=== Task ===
From the entries that follow, pick out all lines holding "computer".

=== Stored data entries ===
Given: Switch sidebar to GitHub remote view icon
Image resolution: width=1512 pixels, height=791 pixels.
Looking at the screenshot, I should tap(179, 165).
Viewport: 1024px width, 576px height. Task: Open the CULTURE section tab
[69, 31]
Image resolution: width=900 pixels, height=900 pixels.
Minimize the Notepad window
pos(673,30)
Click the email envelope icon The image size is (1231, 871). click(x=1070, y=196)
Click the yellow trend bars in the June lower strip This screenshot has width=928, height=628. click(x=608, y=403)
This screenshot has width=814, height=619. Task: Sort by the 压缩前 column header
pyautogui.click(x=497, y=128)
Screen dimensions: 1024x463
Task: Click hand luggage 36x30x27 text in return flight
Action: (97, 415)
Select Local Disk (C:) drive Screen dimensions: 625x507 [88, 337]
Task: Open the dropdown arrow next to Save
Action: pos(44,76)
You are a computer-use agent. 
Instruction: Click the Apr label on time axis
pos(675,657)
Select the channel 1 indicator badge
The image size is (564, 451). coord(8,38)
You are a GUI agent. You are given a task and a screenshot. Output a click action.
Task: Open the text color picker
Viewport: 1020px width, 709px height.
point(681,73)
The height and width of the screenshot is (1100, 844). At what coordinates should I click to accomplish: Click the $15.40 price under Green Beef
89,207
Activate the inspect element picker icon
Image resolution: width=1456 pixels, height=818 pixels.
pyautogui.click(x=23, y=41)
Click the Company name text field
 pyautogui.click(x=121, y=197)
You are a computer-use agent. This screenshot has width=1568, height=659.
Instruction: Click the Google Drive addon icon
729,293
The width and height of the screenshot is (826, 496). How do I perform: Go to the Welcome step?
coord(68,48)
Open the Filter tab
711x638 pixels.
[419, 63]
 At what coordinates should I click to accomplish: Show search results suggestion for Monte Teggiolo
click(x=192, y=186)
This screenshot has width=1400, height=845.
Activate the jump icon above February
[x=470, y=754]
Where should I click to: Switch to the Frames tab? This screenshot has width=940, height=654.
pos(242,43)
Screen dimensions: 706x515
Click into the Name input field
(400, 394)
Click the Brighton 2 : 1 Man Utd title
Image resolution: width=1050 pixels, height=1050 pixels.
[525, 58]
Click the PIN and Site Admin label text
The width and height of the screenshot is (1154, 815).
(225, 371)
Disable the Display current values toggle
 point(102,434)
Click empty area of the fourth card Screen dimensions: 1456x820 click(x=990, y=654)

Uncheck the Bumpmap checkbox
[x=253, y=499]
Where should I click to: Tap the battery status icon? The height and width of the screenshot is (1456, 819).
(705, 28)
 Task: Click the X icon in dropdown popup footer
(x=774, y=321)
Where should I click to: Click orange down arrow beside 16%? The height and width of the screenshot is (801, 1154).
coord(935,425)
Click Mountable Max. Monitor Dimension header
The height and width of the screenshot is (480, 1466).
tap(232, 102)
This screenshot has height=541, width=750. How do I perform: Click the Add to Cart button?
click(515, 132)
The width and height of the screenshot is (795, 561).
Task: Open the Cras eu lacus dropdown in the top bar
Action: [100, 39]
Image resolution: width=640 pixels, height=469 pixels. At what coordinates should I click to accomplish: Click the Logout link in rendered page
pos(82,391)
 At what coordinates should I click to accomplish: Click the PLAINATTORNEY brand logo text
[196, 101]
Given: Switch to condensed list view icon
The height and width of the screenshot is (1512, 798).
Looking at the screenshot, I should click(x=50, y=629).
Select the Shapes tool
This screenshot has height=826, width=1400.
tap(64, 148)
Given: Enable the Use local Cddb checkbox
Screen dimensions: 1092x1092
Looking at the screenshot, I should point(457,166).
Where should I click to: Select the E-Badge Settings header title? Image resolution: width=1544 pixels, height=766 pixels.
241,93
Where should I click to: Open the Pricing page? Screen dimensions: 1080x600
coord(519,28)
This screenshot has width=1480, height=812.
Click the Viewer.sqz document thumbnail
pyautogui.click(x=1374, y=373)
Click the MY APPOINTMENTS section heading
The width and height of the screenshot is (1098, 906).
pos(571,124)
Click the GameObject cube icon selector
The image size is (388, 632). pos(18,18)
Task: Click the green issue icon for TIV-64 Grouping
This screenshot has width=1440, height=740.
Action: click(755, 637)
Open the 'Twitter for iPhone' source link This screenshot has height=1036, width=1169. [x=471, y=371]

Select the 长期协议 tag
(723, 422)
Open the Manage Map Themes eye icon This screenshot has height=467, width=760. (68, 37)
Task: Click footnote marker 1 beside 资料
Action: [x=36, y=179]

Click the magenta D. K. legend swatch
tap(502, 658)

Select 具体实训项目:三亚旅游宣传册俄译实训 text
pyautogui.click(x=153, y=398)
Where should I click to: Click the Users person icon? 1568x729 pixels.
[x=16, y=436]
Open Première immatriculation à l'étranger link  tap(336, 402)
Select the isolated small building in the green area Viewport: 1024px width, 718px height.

=== Response area ===
You are a computer-use agent. 
You are a computer-use agent. This screenshot has width=1568, height=659.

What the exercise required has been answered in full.